Screenshot grounding data:
________________

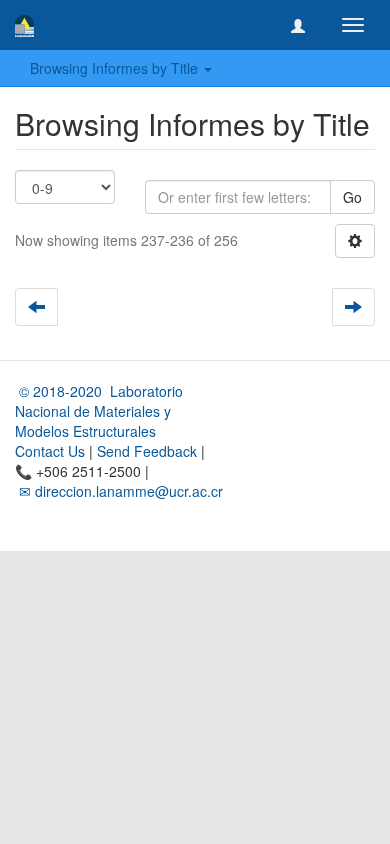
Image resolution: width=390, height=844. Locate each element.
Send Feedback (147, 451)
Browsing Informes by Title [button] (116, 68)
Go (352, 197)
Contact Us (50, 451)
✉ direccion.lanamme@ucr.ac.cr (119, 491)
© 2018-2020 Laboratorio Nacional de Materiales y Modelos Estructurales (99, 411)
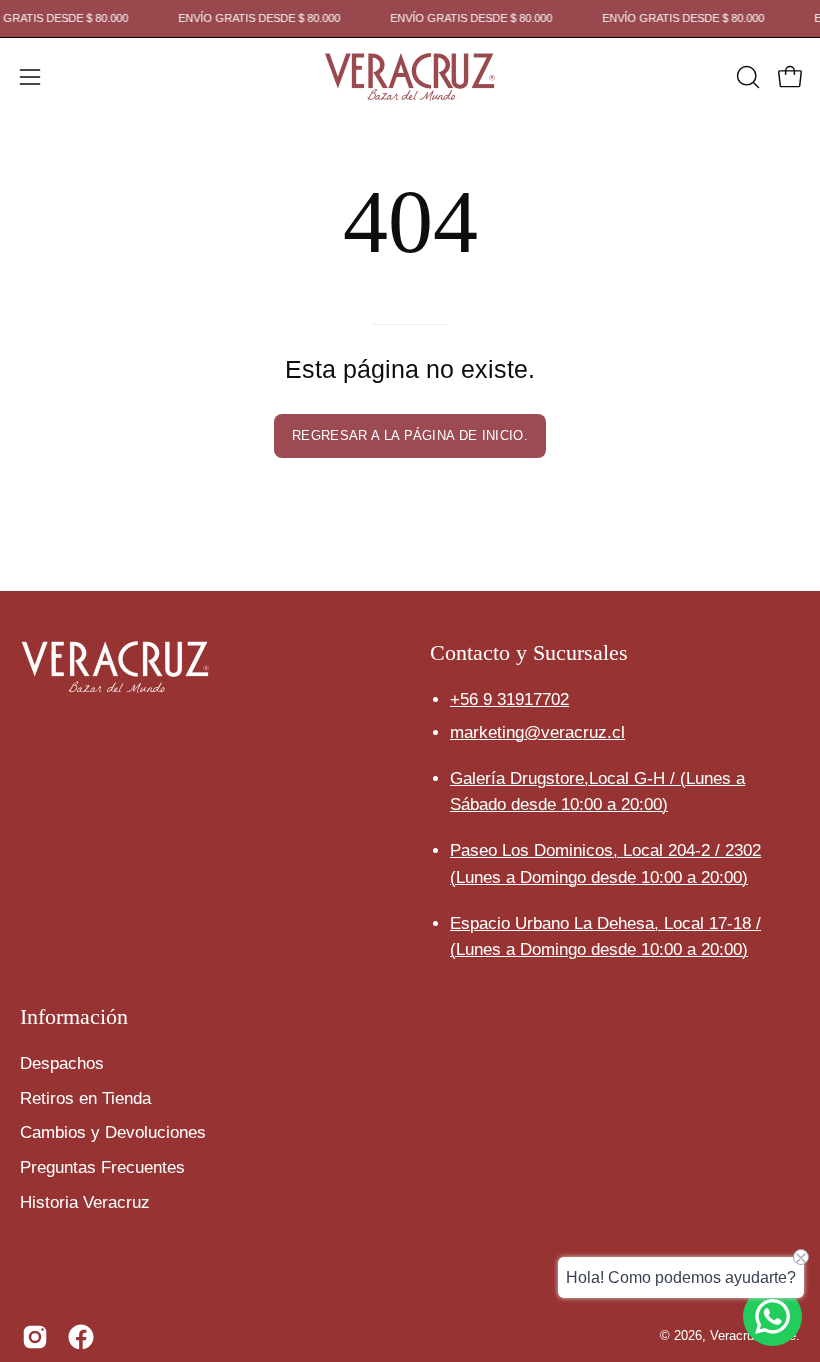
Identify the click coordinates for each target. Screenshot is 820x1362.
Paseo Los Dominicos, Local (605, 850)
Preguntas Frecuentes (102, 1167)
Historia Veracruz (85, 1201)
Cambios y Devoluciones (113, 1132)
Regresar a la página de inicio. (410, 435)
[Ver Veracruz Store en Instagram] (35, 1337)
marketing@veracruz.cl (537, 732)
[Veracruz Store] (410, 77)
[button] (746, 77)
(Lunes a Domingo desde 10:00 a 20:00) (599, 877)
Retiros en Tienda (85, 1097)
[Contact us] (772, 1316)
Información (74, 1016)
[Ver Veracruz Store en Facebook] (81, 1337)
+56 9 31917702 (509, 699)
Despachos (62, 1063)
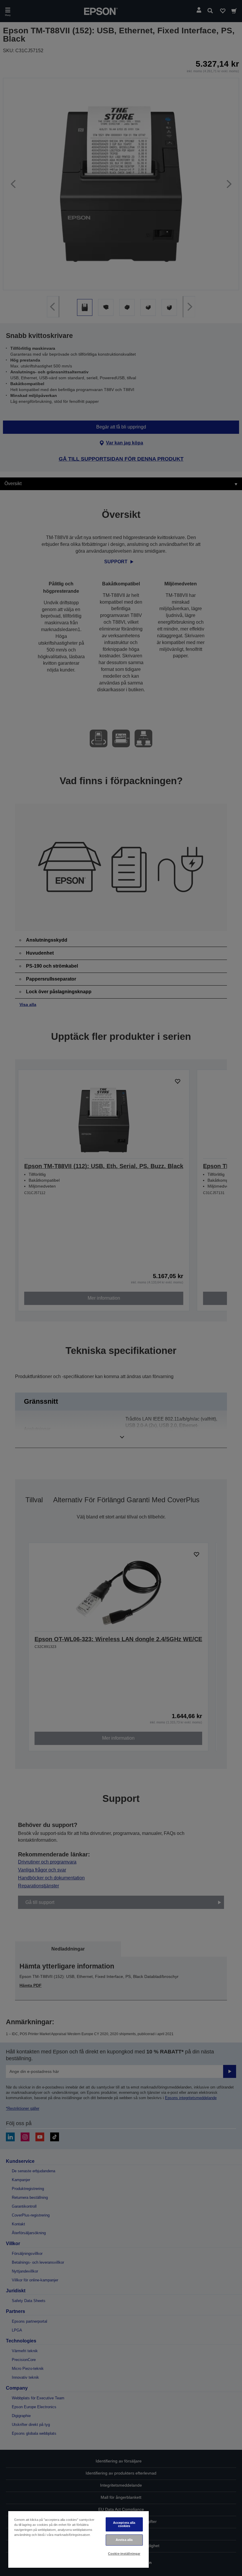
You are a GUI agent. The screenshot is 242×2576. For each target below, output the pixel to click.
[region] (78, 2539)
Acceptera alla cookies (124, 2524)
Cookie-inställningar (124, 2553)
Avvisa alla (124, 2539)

________________

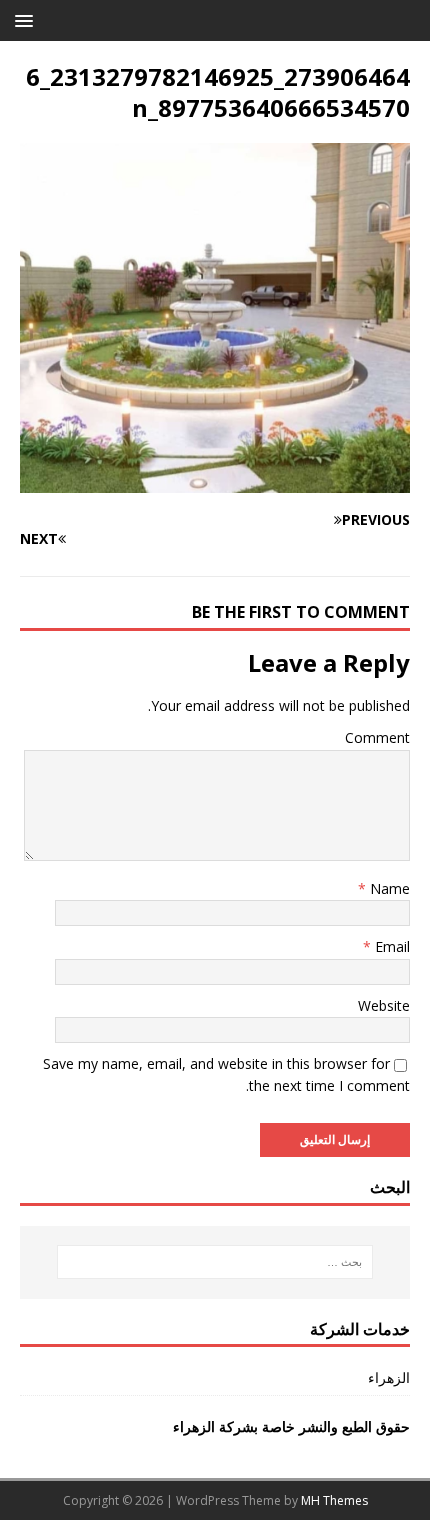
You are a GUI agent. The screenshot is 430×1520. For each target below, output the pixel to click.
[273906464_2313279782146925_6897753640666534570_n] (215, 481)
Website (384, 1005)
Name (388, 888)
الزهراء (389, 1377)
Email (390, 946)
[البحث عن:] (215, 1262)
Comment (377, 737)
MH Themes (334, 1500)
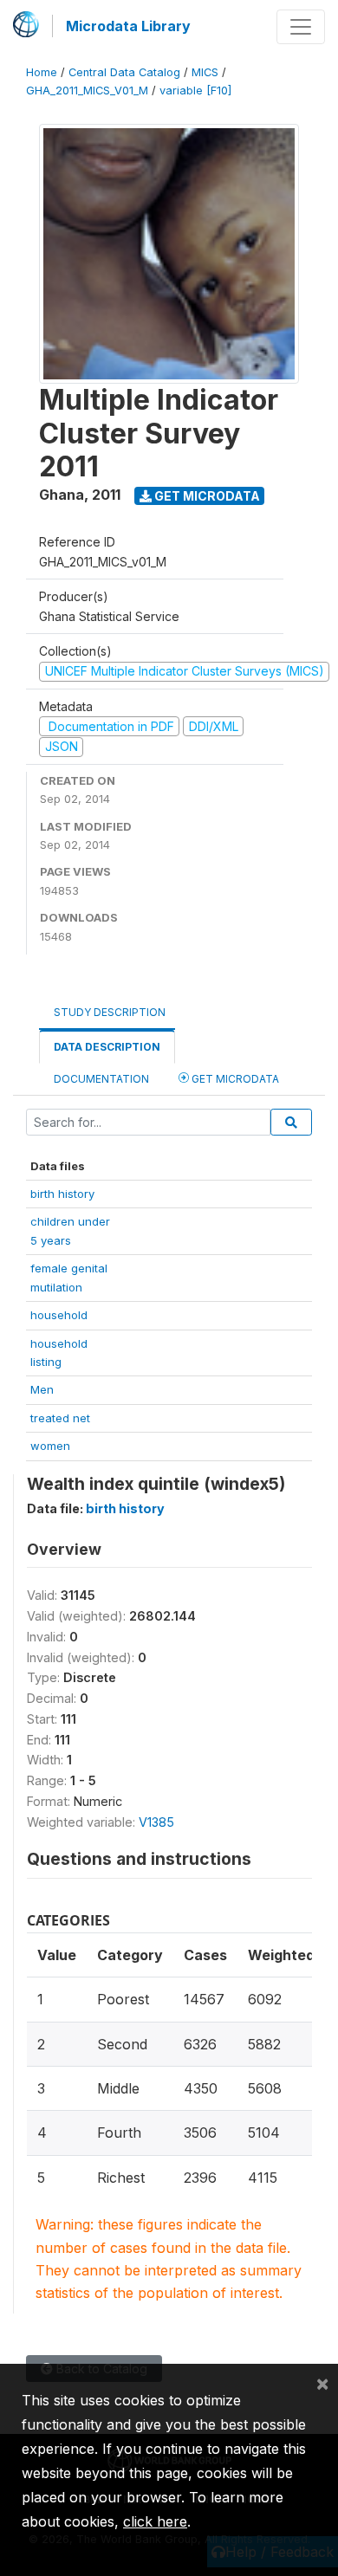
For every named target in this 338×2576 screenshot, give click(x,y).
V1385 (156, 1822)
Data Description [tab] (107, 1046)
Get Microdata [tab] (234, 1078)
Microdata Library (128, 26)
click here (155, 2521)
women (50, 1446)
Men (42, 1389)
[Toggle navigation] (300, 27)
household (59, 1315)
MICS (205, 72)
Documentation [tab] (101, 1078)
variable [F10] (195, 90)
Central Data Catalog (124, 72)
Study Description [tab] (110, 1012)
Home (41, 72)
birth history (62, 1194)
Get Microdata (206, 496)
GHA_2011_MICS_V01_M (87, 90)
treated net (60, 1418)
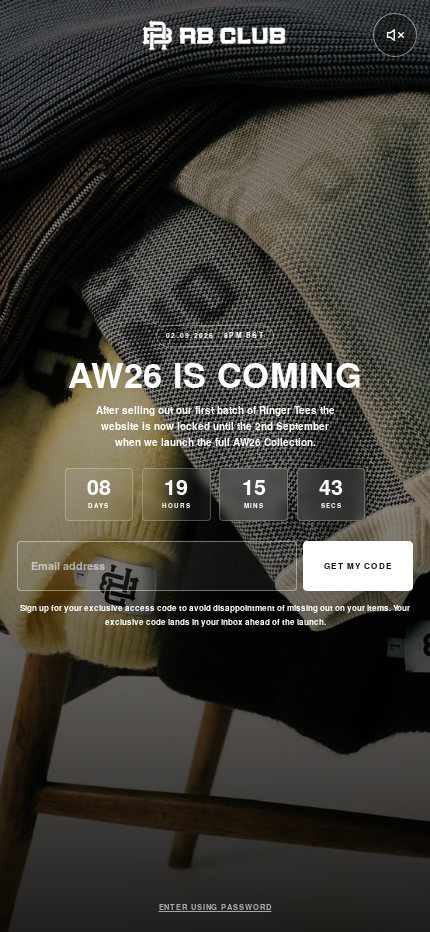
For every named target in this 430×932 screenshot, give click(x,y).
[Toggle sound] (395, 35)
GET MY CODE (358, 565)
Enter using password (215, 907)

________________

* **Prompt**
Copy word for word the span of the records above that begins at the line with "Preguntas Frecuentes (102, 1167)" and ends at the line with "Avvisa alla (124, 2539)", including those two lines but not the pictures.

* **Exercise response**
Preguntas Frecuentes (102, 1167)
Historia Veracruz (85, 1201)
Cambios y Devoluciones (113, 1132)
Regresar a la página de inicio. (410, 435)
[Ver Veracruz Store en Instagram] (35, 1337)
marketing@veracruz.cl (537, 732)
[Veracruz Store] (410, 77)
[button] (746, 77)
(Lunes a Domingo desde 10:00 a 20:00) (599, 877)
Retiros en Tienda (85, 1097)
[Contact us] (772, 1316)
Información (74, 1016)
[Ver Veracruz Store en Facebook] (81, 1337)
+56 9 31917702 (509, 699)
Despachos (62, 1063)
You are a GUI agent. The screenshot is 242×2576. For each target below, output the pixel to click.
[region] (78, 2539)
Acceptera alla cookies (124, 2524)
Cookie-inställningar (124, 2553)
Avvisa alla (124, 2539)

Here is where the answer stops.